Sometimes referred to as spark machining, EDM is a nontraditional method of removing material by a series of rapidly recurring electric arcing discharges between an electrode (the cutting tool) and the work piece in the presence of an energetic dielectric field. The EDM cutting tool is guided along the desired path very close to the work but it does not touch the piece. Consecutive sparks produce a series of micro-craters on the work piece and remove material along the cutting path by melting and vaporization. The particles are washed away by the continuously flushing dielectric fluid.
The EDM process is most widely used by the mold-making tool and die industries, but is becoming a common method of making prototype and production parts, especially in the aerospace and electronics industries in which production quantities are relatively low.

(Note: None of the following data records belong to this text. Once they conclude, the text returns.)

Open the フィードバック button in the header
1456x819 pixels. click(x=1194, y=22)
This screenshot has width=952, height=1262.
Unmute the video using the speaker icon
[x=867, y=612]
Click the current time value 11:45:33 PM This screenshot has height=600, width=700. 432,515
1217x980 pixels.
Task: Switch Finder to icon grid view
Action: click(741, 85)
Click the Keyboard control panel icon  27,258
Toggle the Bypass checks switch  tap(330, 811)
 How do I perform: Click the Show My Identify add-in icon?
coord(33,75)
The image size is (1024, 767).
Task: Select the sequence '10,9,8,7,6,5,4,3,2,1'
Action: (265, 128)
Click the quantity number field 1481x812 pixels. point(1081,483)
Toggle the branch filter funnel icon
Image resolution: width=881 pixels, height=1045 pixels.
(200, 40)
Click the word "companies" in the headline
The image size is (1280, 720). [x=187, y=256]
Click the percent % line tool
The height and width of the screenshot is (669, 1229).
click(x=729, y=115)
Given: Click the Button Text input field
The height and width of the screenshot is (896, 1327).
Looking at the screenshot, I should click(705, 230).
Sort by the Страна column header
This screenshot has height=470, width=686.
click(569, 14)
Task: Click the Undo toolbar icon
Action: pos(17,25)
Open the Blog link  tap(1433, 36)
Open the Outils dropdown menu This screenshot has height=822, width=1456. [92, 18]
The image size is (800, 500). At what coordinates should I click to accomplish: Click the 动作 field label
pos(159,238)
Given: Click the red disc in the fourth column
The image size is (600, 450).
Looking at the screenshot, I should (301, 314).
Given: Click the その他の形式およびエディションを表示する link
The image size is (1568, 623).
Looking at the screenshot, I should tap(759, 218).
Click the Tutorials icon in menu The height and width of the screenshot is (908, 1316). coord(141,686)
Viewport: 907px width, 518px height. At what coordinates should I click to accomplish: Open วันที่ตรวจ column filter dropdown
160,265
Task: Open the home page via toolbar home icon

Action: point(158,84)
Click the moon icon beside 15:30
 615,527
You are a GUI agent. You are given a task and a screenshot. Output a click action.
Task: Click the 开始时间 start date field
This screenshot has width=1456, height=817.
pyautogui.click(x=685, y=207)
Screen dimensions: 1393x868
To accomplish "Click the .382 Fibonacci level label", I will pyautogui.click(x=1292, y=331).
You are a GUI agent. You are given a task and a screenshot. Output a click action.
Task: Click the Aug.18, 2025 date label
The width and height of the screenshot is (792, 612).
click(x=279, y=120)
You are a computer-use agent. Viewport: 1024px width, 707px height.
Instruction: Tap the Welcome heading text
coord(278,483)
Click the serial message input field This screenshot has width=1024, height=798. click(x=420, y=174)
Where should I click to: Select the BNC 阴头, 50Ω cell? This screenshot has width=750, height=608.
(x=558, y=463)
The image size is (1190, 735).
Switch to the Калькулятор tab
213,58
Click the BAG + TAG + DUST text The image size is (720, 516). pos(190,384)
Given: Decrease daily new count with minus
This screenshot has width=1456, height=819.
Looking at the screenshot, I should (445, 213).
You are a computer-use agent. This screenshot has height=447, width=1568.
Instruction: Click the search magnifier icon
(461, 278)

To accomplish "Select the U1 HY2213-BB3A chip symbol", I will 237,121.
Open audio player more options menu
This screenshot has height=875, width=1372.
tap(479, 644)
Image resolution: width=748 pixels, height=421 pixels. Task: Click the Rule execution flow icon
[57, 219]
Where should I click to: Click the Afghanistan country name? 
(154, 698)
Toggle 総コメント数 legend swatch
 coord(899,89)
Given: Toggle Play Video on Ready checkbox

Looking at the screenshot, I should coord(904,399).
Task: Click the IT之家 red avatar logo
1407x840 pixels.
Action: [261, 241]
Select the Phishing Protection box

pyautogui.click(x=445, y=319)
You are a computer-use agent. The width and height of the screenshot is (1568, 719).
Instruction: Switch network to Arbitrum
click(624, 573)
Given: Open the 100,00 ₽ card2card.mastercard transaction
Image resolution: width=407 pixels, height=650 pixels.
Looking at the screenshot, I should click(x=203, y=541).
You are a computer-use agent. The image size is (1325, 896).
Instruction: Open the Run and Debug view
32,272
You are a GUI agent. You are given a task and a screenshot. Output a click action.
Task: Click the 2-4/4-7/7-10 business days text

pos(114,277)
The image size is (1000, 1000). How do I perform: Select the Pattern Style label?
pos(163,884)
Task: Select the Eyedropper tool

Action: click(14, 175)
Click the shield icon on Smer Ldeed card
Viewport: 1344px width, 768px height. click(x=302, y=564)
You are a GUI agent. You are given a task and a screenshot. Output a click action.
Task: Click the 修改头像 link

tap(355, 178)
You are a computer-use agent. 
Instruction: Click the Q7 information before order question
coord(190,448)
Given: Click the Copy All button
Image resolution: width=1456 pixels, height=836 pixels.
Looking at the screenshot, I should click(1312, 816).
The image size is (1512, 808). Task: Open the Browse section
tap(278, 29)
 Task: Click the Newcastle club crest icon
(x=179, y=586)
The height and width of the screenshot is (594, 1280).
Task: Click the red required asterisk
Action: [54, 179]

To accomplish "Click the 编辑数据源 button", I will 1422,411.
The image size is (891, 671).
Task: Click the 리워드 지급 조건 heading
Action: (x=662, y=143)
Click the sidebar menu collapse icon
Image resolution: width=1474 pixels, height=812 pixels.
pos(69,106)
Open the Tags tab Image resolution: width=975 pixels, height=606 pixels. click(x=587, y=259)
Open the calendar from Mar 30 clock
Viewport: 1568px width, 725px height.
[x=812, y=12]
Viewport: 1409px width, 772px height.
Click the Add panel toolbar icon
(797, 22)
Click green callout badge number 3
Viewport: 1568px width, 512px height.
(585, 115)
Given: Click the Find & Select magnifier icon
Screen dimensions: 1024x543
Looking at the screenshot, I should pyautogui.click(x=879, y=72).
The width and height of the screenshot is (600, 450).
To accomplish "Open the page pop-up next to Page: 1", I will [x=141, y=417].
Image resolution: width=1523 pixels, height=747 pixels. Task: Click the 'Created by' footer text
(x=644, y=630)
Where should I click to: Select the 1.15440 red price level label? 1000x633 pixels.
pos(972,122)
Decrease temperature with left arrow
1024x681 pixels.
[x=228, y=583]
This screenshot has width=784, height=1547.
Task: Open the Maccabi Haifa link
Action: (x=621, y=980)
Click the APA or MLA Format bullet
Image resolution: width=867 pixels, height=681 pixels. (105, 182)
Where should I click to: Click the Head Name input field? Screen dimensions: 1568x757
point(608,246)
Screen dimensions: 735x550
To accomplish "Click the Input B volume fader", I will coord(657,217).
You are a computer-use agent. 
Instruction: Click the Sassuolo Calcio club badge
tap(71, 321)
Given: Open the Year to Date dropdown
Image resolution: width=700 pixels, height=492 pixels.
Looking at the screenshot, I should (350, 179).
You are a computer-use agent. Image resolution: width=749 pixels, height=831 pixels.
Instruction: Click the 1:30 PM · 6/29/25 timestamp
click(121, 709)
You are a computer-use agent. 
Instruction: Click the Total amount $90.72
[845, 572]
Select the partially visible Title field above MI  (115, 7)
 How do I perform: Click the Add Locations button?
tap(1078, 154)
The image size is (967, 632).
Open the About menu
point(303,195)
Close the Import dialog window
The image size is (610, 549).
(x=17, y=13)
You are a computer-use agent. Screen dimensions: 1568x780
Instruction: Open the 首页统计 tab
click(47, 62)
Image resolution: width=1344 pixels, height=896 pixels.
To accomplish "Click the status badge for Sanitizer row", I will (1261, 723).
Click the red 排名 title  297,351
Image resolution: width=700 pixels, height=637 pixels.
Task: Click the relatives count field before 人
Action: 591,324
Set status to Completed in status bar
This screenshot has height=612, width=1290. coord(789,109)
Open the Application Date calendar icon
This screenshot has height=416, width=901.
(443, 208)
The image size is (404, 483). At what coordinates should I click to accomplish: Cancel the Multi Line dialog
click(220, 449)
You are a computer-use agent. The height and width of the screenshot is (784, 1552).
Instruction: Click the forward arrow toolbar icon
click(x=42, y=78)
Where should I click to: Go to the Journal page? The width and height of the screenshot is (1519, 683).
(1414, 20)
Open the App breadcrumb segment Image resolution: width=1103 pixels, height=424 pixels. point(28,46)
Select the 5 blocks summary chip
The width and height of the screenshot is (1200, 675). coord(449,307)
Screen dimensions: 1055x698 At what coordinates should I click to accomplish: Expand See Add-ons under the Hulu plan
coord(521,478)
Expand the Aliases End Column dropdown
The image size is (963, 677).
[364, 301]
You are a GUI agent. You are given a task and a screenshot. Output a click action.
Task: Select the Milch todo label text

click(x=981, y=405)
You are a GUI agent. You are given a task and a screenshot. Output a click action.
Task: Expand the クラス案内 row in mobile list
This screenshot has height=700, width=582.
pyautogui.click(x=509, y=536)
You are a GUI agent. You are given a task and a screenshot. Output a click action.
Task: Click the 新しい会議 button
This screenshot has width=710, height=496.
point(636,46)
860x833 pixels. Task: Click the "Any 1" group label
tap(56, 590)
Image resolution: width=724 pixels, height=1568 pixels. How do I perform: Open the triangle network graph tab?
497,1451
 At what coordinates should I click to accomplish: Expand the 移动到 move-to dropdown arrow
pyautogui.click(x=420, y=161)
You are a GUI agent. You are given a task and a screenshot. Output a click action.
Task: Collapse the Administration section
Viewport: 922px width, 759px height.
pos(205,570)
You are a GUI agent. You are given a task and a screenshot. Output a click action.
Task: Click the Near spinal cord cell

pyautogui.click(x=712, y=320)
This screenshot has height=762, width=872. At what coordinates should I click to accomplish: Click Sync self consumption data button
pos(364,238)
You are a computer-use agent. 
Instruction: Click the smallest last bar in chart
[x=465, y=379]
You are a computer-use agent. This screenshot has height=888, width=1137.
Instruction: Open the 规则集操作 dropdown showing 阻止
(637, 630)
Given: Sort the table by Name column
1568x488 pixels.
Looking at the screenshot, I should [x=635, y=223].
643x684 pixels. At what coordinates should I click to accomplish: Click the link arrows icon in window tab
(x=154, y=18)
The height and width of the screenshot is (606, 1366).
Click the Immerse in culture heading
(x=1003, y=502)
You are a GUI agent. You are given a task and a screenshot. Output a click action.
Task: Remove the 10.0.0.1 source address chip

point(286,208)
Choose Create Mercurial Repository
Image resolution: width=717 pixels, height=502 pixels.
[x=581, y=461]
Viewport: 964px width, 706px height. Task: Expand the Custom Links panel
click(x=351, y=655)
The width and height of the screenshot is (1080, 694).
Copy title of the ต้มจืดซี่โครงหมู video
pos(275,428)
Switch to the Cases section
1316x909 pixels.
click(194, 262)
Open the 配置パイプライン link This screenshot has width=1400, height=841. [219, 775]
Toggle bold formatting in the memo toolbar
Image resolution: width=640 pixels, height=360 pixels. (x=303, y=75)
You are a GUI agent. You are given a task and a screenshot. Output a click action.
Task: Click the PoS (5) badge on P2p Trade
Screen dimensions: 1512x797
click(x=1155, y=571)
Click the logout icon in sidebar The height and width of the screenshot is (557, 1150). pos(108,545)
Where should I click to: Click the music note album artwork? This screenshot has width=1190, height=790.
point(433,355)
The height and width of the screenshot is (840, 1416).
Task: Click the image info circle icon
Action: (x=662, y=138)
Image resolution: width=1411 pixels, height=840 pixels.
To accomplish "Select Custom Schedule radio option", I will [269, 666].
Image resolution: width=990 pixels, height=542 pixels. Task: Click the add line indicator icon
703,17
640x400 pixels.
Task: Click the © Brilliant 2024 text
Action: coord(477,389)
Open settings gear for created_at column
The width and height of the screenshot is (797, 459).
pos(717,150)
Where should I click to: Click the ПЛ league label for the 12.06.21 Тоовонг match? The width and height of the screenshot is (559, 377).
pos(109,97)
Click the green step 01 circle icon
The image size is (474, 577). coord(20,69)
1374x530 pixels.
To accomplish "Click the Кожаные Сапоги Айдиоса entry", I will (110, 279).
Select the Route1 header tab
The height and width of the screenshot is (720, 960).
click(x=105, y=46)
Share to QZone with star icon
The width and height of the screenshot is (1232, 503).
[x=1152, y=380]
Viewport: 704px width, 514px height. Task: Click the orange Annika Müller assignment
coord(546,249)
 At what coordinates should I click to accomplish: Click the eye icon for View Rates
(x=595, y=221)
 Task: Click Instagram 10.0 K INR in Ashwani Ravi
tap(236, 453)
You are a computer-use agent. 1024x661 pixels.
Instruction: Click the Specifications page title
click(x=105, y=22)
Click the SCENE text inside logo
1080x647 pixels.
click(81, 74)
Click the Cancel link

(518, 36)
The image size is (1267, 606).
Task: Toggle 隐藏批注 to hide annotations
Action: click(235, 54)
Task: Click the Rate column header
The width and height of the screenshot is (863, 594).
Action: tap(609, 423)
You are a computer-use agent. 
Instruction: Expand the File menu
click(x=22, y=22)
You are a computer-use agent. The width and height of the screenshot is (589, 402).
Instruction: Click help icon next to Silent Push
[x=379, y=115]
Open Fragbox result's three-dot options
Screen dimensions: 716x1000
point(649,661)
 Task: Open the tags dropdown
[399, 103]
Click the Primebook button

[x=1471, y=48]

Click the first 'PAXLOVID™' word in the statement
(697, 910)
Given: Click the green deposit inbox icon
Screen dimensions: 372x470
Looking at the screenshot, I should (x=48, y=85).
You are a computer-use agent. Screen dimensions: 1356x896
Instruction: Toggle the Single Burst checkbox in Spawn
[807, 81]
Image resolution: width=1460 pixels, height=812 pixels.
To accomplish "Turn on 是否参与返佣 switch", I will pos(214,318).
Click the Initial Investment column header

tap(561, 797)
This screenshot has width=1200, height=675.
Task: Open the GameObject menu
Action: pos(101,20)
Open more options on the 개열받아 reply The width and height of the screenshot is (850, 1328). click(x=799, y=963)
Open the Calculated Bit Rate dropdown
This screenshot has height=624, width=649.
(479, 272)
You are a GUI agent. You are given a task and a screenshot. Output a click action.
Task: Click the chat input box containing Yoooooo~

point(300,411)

There are two main types of EDM machines, ram and wire-cut. In ram EDM, a graphite electrode is machined into the desired shape and fed into the workpiece on the end of a vertical ram. This type of EDM is usually performed submerged in an oil based dielectric. In Wire-cut EDM, a thin single-strand metal wire, usually brass, is fed through the workpiece. The wire, which is constantly fed from a spool, is held between upper and lower guides. The guides move in the X-Y plane, and sometimes the upper guide can also move. This gives the Wire-cut EDM the ability to be programmed to cut very intricate and delicate shapes. In wire-cut, the dielectric is water. The resistivity and other electrical properties of the water is carefully controlled.